=== Section Start ===
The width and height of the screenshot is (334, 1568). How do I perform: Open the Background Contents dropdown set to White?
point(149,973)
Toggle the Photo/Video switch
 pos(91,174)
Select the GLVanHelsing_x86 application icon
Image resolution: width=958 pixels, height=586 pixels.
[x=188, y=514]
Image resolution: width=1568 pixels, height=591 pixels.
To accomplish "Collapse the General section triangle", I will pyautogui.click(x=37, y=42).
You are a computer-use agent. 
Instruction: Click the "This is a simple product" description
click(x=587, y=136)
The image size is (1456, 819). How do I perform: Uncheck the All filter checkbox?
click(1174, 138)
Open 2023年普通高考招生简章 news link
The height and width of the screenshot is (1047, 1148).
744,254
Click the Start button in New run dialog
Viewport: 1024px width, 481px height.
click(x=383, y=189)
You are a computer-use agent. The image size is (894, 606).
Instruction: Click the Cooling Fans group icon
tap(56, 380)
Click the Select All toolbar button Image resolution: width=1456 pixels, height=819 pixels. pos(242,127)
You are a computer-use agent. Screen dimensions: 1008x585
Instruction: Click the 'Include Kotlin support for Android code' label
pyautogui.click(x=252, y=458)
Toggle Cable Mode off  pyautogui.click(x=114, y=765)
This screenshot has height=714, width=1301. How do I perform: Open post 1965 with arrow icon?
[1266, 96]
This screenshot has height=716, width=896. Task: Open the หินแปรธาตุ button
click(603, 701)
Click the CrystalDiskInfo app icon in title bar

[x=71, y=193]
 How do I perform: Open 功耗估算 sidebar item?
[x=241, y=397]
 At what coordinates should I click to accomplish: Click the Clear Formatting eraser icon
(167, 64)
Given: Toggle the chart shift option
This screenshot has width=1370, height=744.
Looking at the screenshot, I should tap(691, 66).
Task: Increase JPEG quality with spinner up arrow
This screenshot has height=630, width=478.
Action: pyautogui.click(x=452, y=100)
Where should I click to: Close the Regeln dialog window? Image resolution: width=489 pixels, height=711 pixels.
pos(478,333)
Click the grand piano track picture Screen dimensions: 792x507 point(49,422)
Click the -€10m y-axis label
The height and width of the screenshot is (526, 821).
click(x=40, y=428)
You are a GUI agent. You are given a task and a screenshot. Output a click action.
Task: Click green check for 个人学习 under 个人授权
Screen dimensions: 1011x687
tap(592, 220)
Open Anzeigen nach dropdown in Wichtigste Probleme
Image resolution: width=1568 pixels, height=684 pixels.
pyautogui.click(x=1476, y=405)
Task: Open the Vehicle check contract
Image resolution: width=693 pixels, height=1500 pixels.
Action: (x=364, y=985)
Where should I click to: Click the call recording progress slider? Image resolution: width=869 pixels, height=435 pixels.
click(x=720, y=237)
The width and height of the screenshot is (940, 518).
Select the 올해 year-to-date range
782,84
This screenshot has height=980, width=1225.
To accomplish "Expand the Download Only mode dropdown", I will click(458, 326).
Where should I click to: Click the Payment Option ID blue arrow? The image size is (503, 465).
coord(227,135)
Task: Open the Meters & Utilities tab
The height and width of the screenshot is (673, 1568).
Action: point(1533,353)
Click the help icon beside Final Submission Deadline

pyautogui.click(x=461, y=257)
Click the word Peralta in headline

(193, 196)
=== Section End ===
■ Problem to work on ■
When a line in the listing above holds the word "computer", copy it.

■ Output ■
You are a computer-use agent. 
You are a computer-use agent. The image size is (894, 606).
You are a computer-use agent. Screen dimensions: 1008x585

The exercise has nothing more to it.